OK, I’m done. Going back to my room now.

Filed Under: Current Affairs, Health, Infertility and Loss Tagged With: Infertility, Society, surrogates in India, women's health

Comments

  1. sewforward says

    June 1, 2010 at 7:41 am

    I think the the quest for ‘motherhood’ is out of control – sit through a fertility clinic consultation! It has become the ‘power of the check book’ -those who are able to participate in surrogatecy. I surely don’t fault any woman or man (for that matter) that want to have children, but it truly has evolved into an industry (an unregulated one) just like in Brave New World by Aldous Huxley. Who said truth was stranger than fiction never faced infertilty.

  2. Jennifer Gill says

    June 1, 2010 at 1:59 pm

    You said it perfectly, and I absolutely agree with you. It’s frightening how people refuse to think of anything but their own desires.

  3. lmanterfield says

    June 1, 2010 at 5:48 pm

    Sewforward, you just gave me goosebumps. I have added Brave New World to my list to read again. And yes, it all sound too bizarre and twisted to be real, until you’ve walked a mile in infertile shoes.

    Jennifer, after posting this I read an op-ed piece about the psychological impact on the children. I’ll dig it up an post it tomorrow.

  4. shelley says

    June 2, 2010 at 8:33 am

    Wow, I am really surprised at how judgemental your post is. I found this site after struggling with infertility for 4 years, and contemplating childfree living. At first it was a relief to have a place to go that was safe. But after this, I feel safe no longer. Though I am not contemplating using a surrogate in India, I think it is very unfair to judge others who are. You do not know why they make their decisions or what they have gone through.

  5. lmanterfield says

    June 2, 2010 at 9:41 am

    Hi Shelley,
    I’m sorry this post disturbed you. It’s not my intention to create a hostile environment here; there are plenty of those already out there. However, it is my intention to find news, post it for discussion, and throw in my own 2 cents.

    Having also struggled with infertility for many years, I know exactly (or at least one version of) what people go through, and I understand fully how someone can come to make this kind of decision. What rankles me most about this story is that creating human life has become such a big, cold, and now discount business.
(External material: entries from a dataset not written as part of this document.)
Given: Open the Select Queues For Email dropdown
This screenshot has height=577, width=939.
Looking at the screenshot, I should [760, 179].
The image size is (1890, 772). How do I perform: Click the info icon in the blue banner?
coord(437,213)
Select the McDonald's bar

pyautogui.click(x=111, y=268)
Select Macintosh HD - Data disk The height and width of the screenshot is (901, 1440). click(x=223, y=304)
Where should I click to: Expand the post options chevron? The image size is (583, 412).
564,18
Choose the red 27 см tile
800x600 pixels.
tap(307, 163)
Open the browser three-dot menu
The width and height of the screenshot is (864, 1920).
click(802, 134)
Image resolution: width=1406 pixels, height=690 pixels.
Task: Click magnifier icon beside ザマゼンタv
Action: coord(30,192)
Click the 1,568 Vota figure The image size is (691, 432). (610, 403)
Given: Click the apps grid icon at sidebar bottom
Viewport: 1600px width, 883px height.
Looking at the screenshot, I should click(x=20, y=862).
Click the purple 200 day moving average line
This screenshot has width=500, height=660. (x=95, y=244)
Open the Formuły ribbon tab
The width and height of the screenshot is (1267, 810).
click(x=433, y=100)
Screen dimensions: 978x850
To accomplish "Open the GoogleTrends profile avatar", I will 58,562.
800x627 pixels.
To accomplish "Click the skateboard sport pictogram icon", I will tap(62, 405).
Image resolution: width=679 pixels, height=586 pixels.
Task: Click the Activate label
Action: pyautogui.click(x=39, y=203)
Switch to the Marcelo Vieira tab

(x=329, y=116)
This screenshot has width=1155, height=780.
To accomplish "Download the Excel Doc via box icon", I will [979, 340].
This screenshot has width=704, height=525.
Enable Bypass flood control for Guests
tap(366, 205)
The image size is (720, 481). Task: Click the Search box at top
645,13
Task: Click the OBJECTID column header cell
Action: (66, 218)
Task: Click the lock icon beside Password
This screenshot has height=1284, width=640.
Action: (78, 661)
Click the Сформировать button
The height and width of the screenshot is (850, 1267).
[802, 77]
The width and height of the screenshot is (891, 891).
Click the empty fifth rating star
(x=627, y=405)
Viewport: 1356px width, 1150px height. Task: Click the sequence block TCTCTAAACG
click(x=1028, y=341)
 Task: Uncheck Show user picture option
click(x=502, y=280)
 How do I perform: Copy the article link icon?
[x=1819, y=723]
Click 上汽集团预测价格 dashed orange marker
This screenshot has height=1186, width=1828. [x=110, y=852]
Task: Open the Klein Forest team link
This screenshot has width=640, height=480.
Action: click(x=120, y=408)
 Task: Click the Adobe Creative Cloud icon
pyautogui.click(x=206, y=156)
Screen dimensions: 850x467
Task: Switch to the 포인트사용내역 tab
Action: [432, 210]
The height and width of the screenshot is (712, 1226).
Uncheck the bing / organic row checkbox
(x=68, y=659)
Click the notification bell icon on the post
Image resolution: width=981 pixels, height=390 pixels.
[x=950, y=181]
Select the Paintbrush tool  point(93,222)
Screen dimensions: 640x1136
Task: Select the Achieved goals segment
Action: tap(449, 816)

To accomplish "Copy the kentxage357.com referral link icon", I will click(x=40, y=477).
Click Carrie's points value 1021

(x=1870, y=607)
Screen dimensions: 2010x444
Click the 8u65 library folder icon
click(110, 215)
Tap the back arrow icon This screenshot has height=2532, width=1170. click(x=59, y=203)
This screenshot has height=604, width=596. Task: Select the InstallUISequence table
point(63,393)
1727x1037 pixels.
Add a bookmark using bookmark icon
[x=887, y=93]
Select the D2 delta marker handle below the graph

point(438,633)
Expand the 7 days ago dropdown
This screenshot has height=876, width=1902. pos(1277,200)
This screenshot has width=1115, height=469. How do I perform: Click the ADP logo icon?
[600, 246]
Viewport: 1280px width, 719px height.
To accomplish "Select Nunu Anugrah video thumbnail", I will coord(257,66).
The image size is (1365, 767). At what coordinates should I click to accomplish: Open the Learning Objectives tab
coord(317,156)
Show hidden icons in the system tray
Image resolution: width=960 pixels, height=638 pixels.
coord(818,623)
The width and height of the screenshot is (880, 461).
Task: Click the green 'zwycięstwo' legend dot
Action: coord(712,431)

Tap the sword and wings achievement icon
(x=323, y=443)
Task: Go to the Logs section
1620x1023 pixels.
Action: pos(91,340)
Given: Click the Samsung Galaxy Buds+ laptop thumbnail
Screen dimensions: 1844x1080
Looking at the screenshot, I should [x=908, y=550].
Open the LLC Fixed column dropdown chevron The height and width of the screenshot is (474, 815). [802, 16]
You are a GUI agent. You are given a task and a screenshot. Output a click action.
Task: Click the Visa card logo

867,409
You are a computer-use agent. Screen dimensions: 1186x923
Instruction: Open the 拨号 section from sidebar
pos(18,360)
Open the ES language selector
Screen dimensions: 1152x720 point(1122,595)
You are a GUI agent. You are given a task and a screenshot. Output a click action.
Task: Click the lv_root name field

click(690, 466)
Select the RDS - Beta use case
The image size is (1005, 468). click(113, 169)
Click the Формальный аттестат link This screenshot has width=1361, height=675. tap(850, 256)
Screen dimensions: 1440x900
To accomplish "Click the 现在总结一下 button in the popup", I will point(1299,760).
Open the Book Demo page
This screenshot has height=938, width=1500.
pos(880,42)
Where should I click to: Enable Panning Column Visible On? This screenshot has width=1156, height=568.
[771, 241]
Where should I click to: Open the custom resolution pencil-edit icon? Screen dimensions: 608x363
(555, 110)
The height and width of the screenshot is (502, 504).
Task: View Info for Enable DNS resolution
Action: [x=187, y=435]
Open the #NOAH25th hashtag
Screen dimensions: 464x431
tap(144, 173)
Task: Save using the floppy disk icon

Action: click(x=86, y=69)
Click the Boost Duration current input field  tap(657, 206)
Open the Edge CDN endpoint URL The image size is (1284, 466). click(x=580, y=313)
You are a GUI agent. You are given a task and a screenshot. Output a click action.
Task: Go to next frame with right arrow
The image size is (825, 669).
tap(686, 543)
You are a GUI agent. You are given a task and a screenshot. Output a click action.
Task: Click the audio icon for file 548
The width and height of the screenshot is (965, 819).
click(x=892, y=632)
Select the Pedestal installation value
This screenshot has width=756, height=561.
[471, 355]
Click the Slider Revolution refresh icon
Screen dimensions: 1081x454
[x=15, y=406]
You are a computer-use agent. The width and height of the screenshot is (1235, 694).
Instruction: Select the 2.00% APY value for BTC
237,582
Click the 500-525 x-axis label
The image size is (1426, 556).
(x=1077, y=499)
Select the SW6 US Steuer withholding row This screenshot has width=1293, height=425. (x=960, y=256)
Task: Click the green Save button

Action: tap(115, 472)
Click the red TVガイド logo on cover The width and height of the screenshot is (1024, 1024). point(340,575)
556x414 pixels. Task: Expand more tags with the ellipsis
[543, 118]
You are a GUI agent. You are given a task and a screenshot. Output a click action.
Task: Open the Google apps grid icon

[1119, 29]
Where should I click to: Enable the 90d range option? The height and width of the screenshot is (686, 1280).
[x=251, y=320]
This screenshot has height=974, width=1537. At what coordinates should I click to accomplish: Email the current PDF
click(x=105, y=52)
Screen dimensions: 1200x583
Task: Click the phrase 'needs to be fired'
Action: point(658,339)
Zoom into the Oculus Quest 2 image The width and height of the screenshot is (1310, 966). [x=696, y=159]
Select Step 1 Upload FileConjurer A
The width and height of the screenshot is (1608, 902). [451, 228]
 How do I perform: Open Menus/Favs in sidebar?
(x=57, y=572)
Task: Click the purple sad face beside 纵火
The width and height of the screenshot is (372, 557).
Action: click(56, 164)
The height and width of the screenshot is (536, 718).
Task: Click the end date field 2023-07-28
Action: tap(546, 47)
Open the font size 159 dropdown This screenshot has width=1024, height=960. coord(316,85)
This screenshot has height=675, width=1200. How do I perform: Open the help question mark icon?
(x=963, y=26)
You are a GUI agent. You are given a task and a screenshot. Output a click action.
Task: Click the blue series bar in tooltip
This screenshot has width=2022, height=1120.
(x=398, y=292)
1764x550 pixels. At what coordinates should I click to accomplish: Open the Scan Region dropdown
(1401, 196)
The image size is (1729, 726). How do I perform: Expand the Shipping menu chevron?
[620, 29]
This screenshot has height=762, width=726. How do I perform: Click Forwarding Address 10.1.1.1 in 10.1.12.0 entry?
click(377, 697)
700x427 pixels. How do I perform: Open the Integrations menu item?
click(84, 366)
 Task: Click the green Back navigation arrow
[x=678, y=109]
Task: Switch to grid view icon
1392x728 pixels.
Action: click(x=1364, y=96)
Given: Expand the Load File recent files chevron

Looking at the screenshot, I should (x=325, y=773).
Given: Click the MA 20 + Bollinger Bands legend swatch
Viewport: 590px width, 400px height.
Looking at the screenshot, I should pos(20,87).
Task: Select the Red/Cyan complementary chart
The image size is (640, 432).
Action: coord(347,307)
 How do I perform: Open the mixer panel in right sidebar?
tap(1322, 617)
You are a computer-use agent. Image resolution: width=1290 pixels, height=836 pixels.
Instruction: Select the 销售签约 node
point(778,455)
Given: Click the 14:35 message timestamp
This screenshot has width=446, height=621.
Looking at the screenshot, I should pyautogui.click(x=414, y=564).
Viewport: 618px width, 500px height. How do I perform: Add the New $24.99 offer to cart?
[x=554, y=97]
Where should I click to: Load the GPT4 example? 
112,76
What makes me angry is that I know from my own experience that these options are being sold as miracles, not by medical practitioners looking for solutions, but by business people looking to get rich from people who are at their absolute lowest, most vulnerable, and desperate for children. This is what fuels my ire.

    I hope you’ll come back to the site, knowing that my panties aren’t always this much in a bunch.

    Lisa

  6. shelley says

    June 2, 2010 at 9:55 am

    Thanks Lisa, I guess I get my back up when I feel like fellow infertiles are being judged… when others have judged me harshly for my choices in the past, it has been very hurtful. I’m sure many on this site can relate, whether they came to childfree living by choice or not?